**Task**
Reproduce the rows below word for word, leaving nothing out and changing nothing.

------------------------

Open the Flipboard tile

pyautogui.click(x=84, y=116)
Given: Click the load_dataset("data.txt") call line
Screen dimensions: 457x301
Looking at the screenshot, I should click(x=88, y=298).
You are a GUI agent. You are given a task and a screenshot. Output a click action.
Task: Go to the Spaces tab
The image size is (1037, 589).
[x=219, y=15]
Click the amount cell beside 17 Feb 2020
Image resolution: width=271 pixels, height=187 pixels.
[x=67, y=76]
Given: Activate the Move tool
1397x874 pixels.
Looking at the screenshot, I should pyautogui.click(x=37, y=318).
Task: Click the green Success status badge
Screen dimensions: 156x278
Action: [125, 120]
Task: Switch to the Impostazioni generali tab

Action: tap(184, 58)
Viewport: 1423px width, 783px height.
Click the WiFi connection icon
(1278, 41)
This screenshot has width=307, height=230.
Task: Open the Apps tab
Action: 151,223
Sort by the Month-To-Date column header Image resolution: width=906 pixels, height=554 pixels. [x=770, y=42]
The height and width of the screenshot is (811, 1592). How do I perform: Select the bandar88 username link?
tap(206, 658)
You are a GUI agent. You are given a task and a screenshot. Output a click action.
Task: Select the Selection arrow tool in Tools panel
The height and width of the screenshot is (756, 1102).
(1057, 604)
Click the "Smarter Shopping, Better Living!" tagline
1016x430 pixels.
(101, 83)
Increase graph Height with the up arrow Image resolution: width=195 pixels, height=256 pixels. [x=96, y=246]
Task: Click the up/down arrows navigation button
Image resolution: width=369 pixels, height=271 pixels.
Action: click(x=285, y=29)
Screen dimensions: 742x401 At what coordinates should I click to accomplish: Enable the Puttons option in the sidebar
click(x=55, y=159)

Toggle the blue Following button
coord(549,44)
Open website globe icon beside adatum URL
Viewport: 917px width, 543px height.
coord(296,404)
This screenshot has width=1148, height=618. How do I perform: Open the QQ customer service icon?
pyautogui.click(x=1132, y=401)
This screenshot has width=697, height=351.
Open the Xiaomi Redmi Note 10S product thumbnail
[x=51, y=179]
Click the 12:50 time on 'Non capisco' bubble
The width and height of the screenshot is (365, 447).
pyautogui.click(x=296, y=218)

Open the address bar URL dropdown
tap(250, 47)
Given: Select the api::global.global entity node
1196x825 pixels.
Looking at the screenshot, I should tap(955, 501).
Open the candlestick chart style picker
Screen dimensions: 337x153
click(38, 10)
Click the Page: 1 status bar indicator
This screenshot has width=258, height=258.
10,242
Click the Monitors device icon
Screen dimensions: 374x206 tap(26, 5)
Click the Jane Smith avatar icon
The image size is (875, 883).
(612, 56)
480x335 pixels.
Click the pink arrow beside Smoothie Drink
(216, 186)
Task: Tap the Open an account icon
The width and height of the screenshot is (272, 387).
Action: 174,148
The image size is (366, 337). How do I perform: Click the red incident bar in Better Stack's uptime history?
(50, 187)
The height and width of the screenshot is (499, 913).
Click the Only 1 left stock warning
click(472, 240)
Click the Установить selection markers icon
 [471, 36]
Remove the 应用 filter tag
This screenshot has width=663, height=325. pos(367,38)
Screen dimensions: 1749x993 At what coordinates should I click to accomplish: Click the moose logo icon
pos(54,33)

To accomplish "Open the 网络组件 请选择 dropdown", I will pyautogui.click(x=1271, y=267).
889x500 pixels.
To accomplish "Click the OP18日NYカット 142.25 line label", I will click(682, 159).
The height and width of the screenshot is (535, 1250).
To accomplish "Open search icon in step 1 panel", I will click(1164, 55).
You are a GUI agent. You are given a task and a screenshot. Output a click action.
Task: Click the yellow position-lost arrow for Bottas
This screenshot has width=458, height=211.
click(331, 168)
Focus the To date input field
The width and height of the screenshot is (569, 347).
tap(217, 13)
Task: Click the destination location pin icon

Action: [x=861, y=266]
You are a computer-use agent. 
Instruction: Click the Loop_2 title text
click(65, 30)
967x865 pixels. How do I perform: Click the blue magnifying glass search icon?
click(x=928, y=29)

------------------------

**Correct result**
Open the Flipboard tile

pyautogui.click(x=84, y=116)
Given: Click the load_dataset("data.txt") call line
Screen dimensions: 457x301
Looking at the screenshot, I should click(x=88, y=298).
You are a GUI agent. You are given a task and a screenshot. Output a click action.
Task: Go to the Spaces tab
The image size is (1037, 589).
[x=219, y=15]
Click the amount cell beside 17 Feb 2020
Image resolution: width=271 pixels, height=187 pixels.
[x=67, y=76]
Given: Activate the Move tool
1397x874 pixels.
Looking at the screenshot, I should pyautogui.click(x=37, y=318).
Task: Click the green Success status badge
Screen dimensions: 156x278
Action: [125, 120]
Task: Switch to the Impostazioni generali tab

Action: tap(184, 58)
Viewport: 1423px width, 783px height.
Click the WiFi connection icon
(1278, 41)
This screenshot has width=307, height=230.
Task: Open the Apps tab
Action: 151,223
Sort by the Month-To-Date column header Image resolution: width=906 pixels, height=554 pixels. [x=770, y=42]
The height and width of the screenshot is (811, 1592). How do I perform: Select the bandar88 username link?
tap(206, 658)
You are a GUI agent. You are given a task and a screenshot. Output a click action.
Task: Select the Selection arrow tool in Tools panel
The height and width of the screenshot is (756, 1102).
(1057, 604)
Click the "Smarter Shopping, Better Living!" tagline
1016x430 pixels.
(101, 83)
Increase graph Height with the up arrow Image resolution: width=195 pixels, height=256 pixels. [x=96, y=246]
Task: Click the up/down arrows navigation button
Image resolution: width=369 pixels, height=271 pixels.
Action: click(x=285, y=29)
Screen dimensions: 742x401 At what coordinates should I click to accomplish: Enable the Puttons option in the sidebar
click(x=55, y=159)

Toggle the blue Following button
coord(549,44)
Open website globe icon beside adatum URL
Viewport: 917px width, 543px height.
coord(296,404)
This screenshot has width=1148, height=618. How do I perform: Open the QQ customer service icon?
pyautogui.click(x=1132, y=401)
This screenshot has width=697, height=351.
Open the Xiaomi Redmi Note 10S product thumbnail
[x=51, y=179]
Click the 12:50 time on 'Non capisco' bubble
The width and height of the screenshot is (365, 447).
pyautogui.click(x=296, y=218)

Open the address bar URL dropdown
tap(250, 47)
Given: Select the api::global.global entity node
1196x825 pixels.
Looking at the screenshot, I should tap(955, 501).
Open the candlestick chart style picker
Screen dimensions: 337x153
click(38, 10)
Click the Page: 1 status bar indicator
This screenshot has width=258, height=258.
10,242
Click the Monitors device icon
Screen dimensions: 374x206 tap(26, 5)
Click the Jane Smith avatar icon
The image size is (875, 883).
(612, 56)
480x335 pixels.
Click the pink arrow beside Smoothie Drink
(216, 186)
Task: Tap the Open an account icon
The width and height of the screenshot is (272, 387).
Action: 174,148
The image size is (366, 337). How do I perform: Click the red incident bar in Better Stack's uptime history?
(50, 187)
The height and width of the screenshot is (499, 913).
Click the Only 1 left stock warning
click(472, 240)
Click the Установить selection markers icon
 [471, 36]
Remove the 应用 filter tag
This screenshot has width=663, height=325. pos(367,38)
Screen dimensions: 1749x993 At what coordinates should I click to accomplish: Click the moose logo icon
pos(54,33)

To accomplish "Open the 网络组件 请选择 dropdown", I will pyautogui.click(x=1271, y=267).
889x500 pixels.
To accomplish "Click the OP18日NYカット 142.25 line label", I will click(682, 159).
The height and width of the screenshot is (535, 1250).
To accomplish "Open search icon in step 1 panel", I will click(1164, 55).
You are a GUI agent. You are given a task and a screenshot. Output a click action.
Task: Click the yellow position-lost arrow for Bottas
This screenshot has width=458, height=211.
click(331, 168)
Focus the To date input field
The width and height of the screenshot is (569, 347).
tap(217, 13)
Task: Click the destination location pin icon

Action: [x=861, y=266]
You are a computer-use agent. 
Instruction: Click the Loop_2 title text
click(65, 30)
967x865 pixels. How do I perform: Click the blue magnifying glass search icon?
click(x=928, y=29)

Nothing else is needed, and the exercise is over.